[Dave Birch] We had a very pleasant evening at Olswang’s digtial money event this week, part of their “Plus Technology” series, and they asked me to write a short piece on the next three to five years in payments for their event handout. I thought that if we want to look across that period and make some reasonable predictions that are of value in developing practical strategies for organisations, then we might decide to look at three axes of development: technology, business and social (this is how I organise our annual Digital Money Reader!).
First comes the social axis. Here there seems to me to be a genuine flux. In addition to the growing mood of anti-capitalism and anti-globalisation, taxpayers in many countries are beginning to feel anti-bank as well. One can detect a growing mood in favour of a return to community-based banking and other financial services, a return to a kind of social enterprise. This may spill over into payments as well, and the experiments that we see all around us in local, alternative and community currencies (such as the Brixton pound in London) might transmute through the use of easily accessed technology into a genuinely new phenomenon that will take us into uncharted waters.

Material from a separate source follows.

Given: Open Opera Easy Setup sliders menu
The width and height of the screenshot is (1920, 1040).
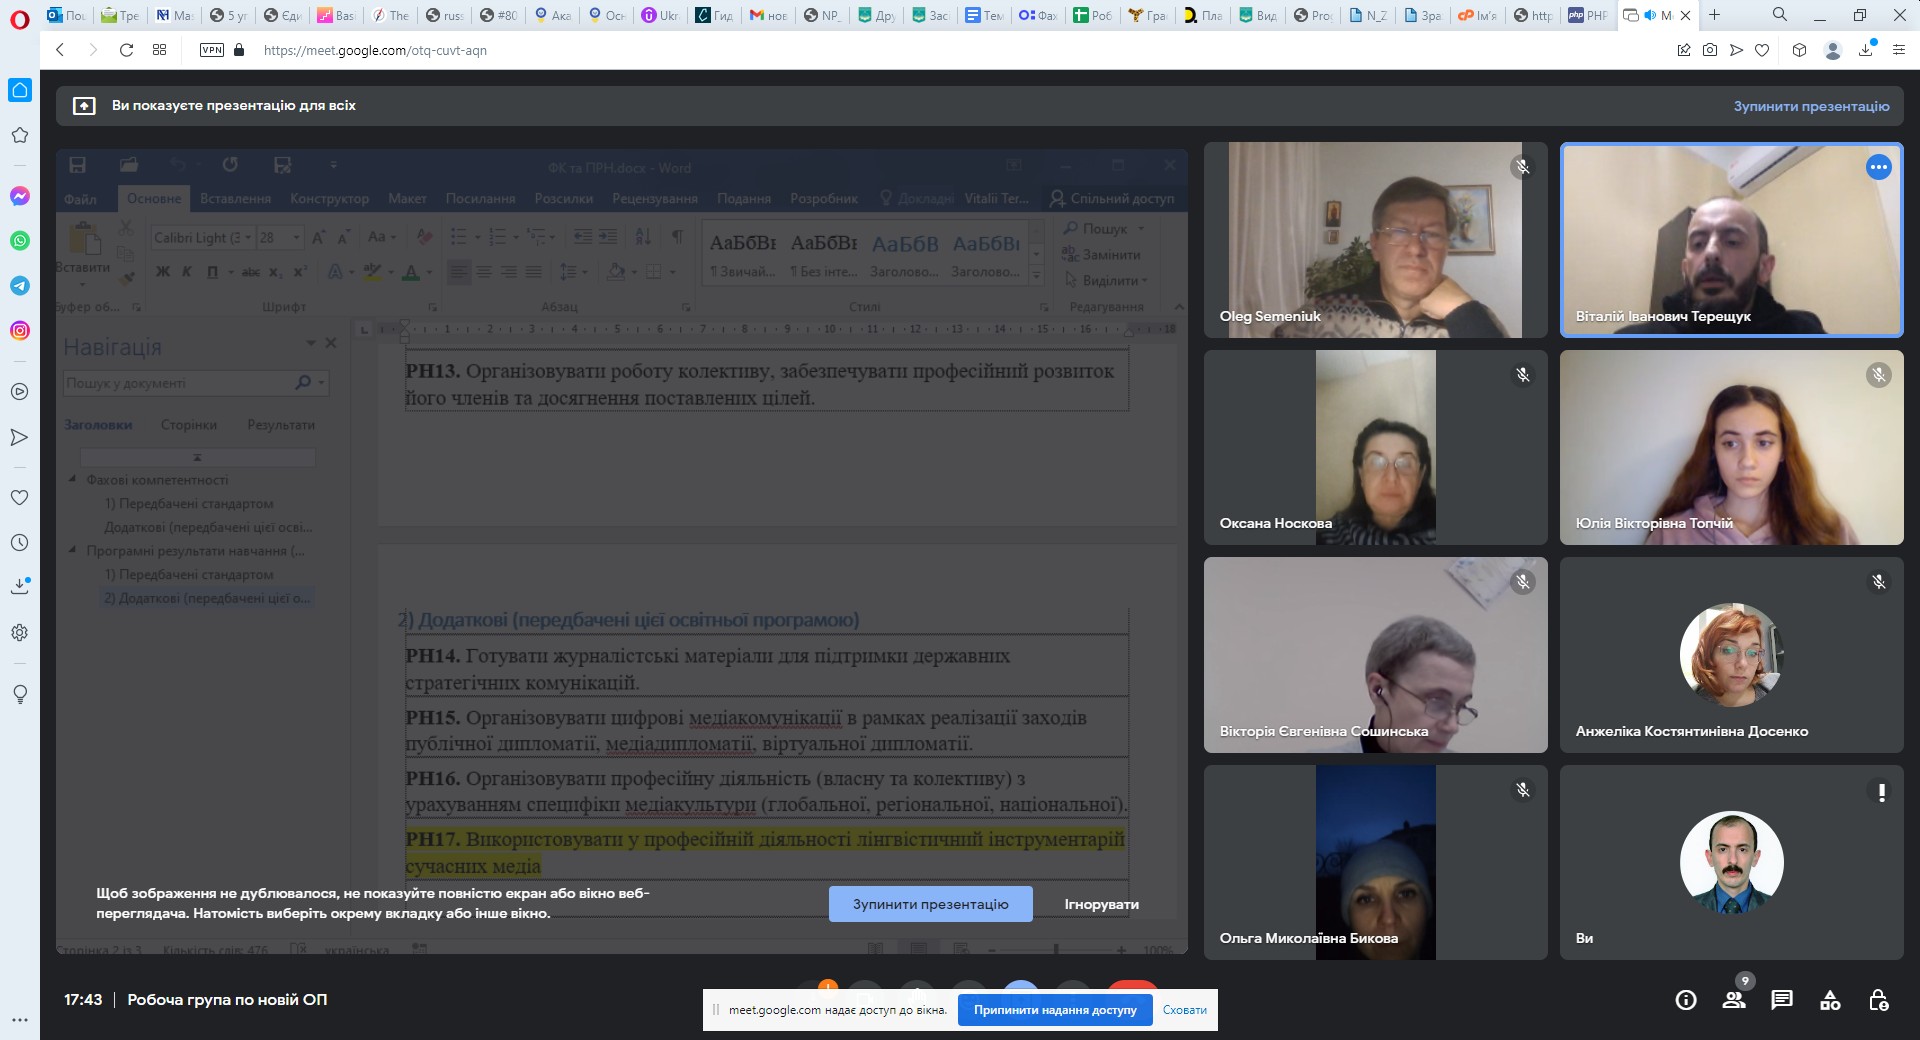Looking at the screenshot, I should coord(1898,50).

On the business axis, banking will of course continue to be dominated by the aftershocks of the crisis. The debate has begun, but has hardly moved forward, on the separation of what the economist John Kay has called the “utility” and the “casino”. When this combines with the steady cost pressures on the value chain it reinforces the re-evaluation of the role of banks and nonbanks in that value chain. Just as one might see growing regulatory pressure for some form of narrow banking, I expect to see some pressure for narrower banking that does not include payments. The business of banking will focus more on its core of lending and borrowing and payments will become more of a genuine utility infrastructure. There is no reason to expect that banks will be the best placed providers of that utility infrastructure, although they will benefit greatly from using it.
Finally there is the technology axis and, unusually, I think this is probably the axis that has the clearest short to medium term path and that’s because the mobile phone (in an exploding panoply of forms) is going to be the dominant device over this period. This may have seemed a radical prediction a couple of years ago, but now it’s mainstream thinking. In a relatively short time, consumers will find it natural to reach for their mobile to pay the plumber, businesses will find it natural to instruct a bank transfer from a mobile and governments will be delivering welfare benefits to the un-banked and excluded directly into mobile accounts.
In McKinsey’s report on the European payments landscape last year, they pointed to one or two changes that they thought would have the potentially to be really disruptive. One was the “war on cash” and the other was “cheaper, faster technology”. So what are the possibilities for these in the medium term (let’s say 3-5 years)?
Well, obviously, cheaper and faster technology goes without saying, since that is the inexorable march of progress. But will it be disruptive? I think that’s harder to call over that period, because it takes time for improvements in the price/performance ratio of chips, networks and so on to translate into products in the payments market. Certainly faster networks and ubiquitous smart mobile devices will be disruptive, but I think they will be disruptive even in the price/performance curve were to be shallower than expected.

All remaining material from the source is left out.